START Document section
6 Retail Insights Aggregation Framework

This chapter describes how Retail Insights implements customized aggregation by using the Retail Insights Aggregation Framework.

Overview of Retail Insights Aggregation Framework

The Retail Insights Aggregation Framework is a PL/SQL-based tool designed to simplify the Retail Insights aggregation process by leveraging the existing Retail Insights aggregation programs that are mandatory to the Retail Insights application. It is designed to provide a framework for end users to populate customized aggregation tables to gain better performance on front-end re-porting.

The framework is designed to either generate SQL DML file, or to execute the SQL DML statement, or to do both based on the setting in the ra.env file to populate customized aggregation tables. The client needs to populate the configuration table to provide enough mapping information for the framework to generate the DML statement. This customized process by using the Aggregation Framework can be included in the client's batch scheduler by calling the wrap script aggplp.ksh. Besides providing regular Retail Insights ETL logging and program status control capability, the framework also generates SQL DML file, message file, and error file under Retail Insights database utlfile folder to help the end user for the verification.
END Document section
→ **Problem**
Reproduce the passage of the aggregation framework text from "The Retail Insights Aggregation Framework is" up to and including "on front-end re-porting.".
START Data supplied
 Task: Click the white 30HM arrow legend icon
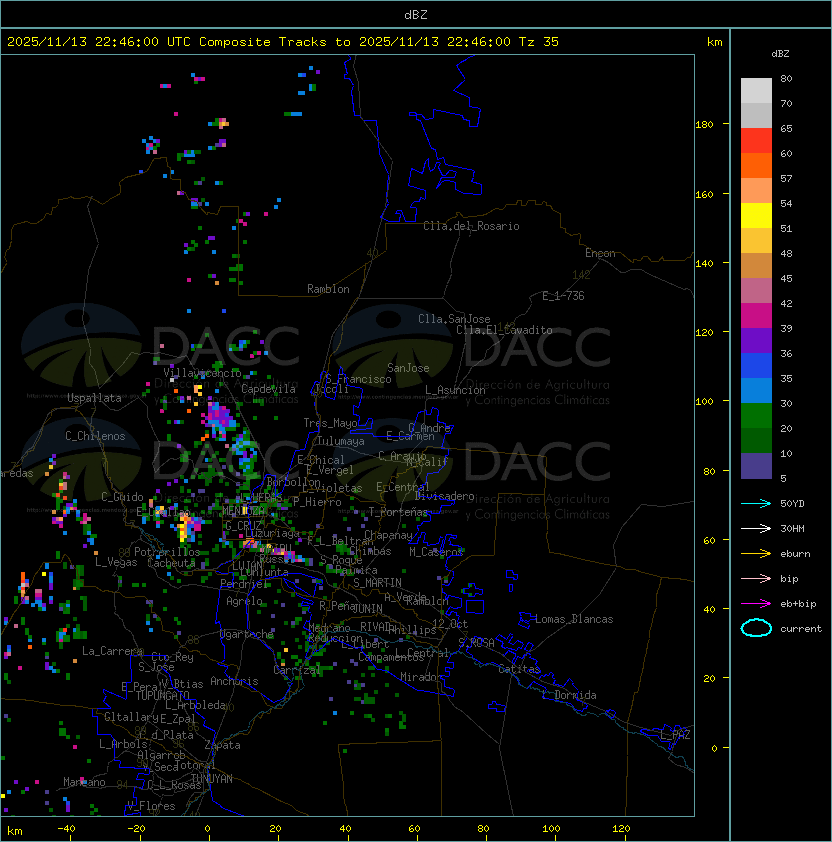coord(756,528)
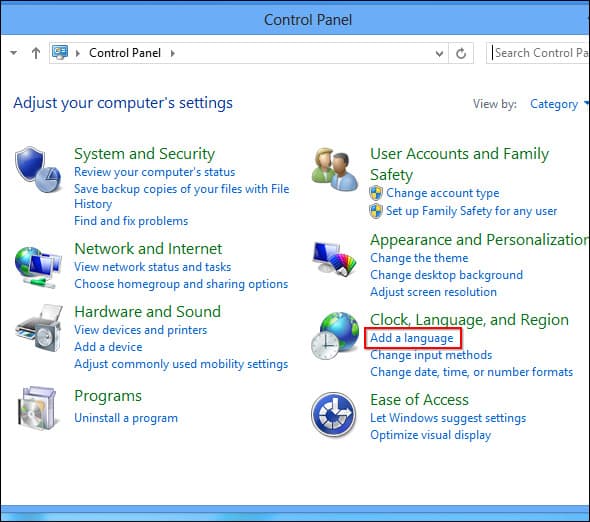Open the Programs disc box icon
This screenshot has height=522, width=590.
click(37, 408)
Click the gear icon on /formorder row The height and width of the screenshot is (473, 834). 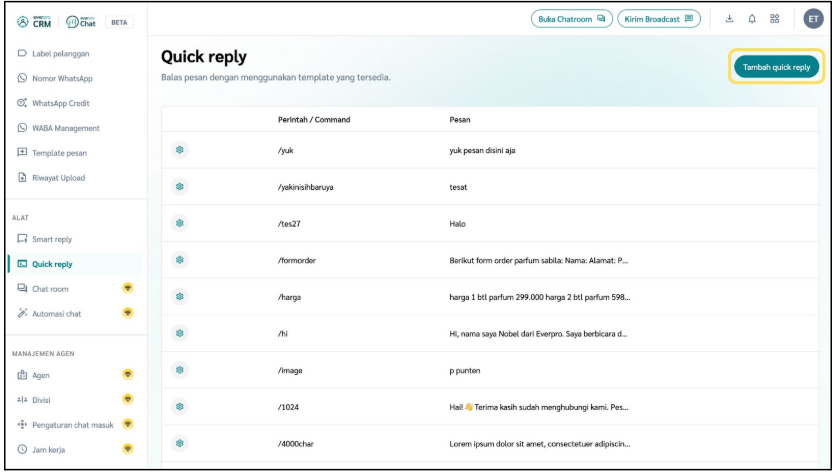coord(180,260)
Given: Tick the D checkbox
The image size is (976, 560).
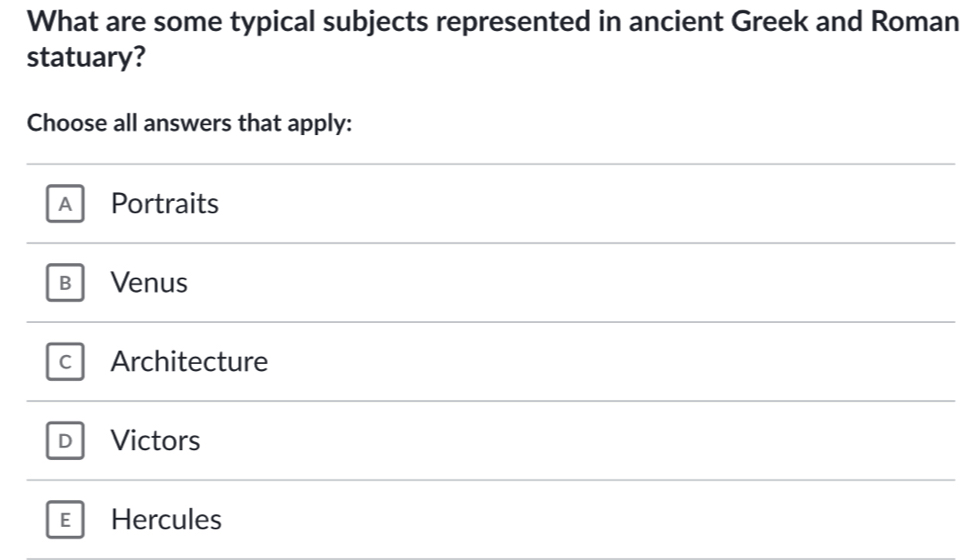Looking at the screenshot, I should tap(66, 441).
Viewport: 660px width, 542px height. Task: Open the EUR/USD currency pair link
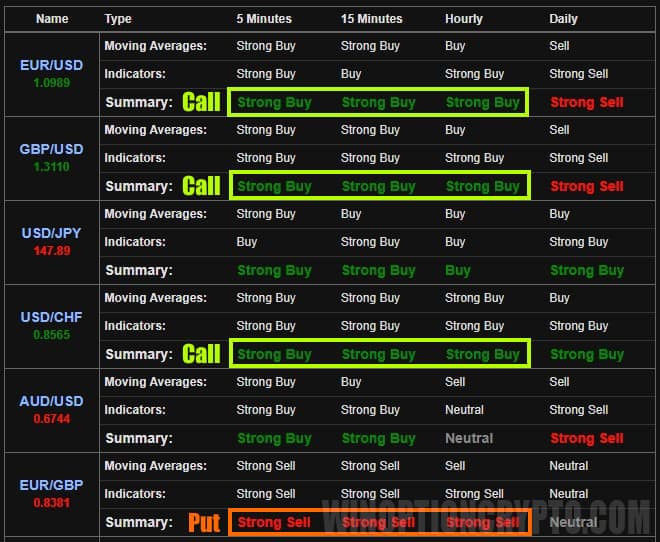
END Data supplied
→ **Result of this task**
The Retail Insights Aggregation Framework is a PL/SQL-based tool designed to simplify the Retail Insights aggregation process by leveraging the existing Retail Insights aggregation programs that are mandatory to the Retail Insights application. It is designed to provide a framework for end users to populate customized aggregation tables to gain better performance on front-end re-porting.